* **Raw data**
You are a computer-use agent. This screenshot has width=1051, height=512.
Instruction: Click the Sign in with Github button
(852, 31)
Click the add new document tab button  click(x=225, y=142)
---
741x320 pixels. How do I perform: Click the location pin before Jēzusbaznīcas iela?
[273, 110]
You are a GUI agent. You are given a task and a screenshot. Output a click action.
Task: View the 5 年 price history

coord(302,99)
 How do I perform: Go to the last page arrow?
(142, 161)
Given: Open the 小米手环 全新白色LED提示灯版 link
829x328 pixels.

* **Exercise**
Transcribe each line of the data above, unaltered, from the one where "741x320 pixels. How" appears to the one where "829x328 pixels." appears, inclusive of both.

* **Solution to the problem**
741x320 pixels. How do I perform: Click the location pin before Jēzusbaznīcas iela?
[273, 110]
You are a GUI agent. You are given a task and a screenshot. Output a click action.
Task: View the 5 年 price history

coord(302,99)
 How do I perform: Go to the last page arrow?
(142, 161)
Given: Open the 小米手环 全新白色LED提示灯版 link
829x328 pixels.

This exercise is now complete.